AAV2 vektörüne yabani tip MT-ND4 geni ve mitokondriyal hedefleme sinyali eklenmiş bir formülasyondur3). İntravitreal enjeksiyonla retina ganglion hücrelerine ND4 geni allotropik ekspresyon yöntemiyle aktarılır.
Kemik iliği kaynaklı MKH ekzozomları yoluyla miRNA transferi ile RGC dejenerasyonunun geri kazanılmasını amaçlayan araştırmalar devam etmektedir. iPSC-MKH nakli ile mitokondriyal fonksiyonun geri kazanılması ve tünel nanotüpleri (TNT) aracılığıyla sağlıklı mitokondrilerin hücreler arası transferi de araştırılmaktadır. Bunların tümü LHON’da klinik uygulama için preklinik aşamadadır.

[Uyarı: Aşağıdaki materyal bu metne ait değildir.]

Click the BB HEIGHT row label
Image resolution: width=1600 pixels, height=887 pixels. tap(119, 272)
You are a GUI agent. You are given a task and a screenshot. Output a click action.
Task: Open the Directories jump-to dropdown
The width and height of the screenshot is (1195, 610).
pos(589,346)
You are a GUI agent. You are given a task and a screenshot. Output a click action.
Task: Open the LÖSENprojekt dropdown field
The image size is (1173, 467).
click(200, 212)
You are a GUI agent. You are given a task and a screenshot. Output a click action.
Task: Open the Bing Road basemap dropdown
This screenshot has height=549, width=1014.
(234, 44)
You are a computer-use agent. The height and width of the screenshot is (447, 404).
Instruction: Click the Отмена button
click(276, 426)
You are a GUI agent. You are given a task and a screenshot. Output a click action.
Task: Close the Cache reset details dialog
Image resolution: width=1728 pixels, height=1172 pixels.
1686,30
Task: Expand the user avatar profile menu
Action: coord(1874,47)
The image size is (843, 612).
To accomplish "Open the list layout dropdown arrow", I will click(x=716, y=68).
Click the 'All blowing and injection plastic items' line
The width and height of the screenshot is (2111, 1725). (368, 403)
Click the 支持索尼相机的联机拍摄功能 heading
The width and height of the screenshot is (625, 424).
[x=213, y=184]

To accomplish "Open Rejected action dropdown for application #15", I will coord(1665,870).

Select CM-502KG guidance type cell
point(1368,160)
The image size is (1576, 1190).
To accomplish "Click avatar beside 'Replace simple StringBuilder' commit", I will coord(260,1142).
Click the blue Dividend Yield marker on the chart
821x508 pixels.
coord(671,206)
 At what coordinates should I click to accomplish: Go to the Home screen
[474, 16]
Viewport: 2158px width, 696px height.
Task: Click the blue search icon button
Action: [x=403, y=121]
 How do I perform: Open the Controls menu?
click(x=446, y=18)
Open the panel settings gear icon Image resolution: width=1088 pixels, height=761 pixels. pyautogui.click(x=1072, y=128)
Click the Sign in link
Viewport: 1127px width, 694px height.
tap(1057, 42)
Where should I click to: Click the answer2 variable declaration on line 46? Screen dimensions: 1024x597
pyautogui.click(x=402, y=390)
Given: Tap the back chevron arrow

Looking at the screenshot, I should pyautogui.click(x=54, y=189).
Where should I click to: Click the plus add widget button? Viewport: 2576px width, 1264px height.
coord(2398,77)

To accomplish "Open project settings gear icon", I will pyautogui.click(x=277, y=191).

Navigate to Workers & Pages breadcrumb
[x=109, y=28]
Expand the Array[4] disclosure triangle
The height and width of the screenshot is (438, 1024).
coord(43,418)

DNAJC30 mutasyonuna bağlı arLHON, daha genç başlangıç yaşı ve daha yüksek görme iyileşme oranı ile karakterizedir. DNAJC30, kompleks I onarımı için bir şaperon proteindir ve spesifik bir tedavi hedefi olarak dikkat çekmektedir. Klinik tablosu normal LHON ile örtüştüğü için, genç başlangıçlı vakalarda agresif gen paneli testi önerilir. Ayrıca MCAT mutasyonuna bağlı nükleer LHON da rapor edilmiştir 8).
Taşıyıcılarda görme kaybı başlangıcından önceki OCT değişiklikleri (RNFL kalınlaşması) olası bir öngörü belirteci olarak öne sürülmüştür 5) ve önleyici müdahalelerin (erken idebenon uygulaması gibi) etkinliğinin değerlendirilmesi gelecekteki bir zorluktur.
Çocuklarda ambliyopi ile karışabilir ve ambliyopi tedavisine yanıt alınamadığında LHON düşünülerek genetik test önerilir 9).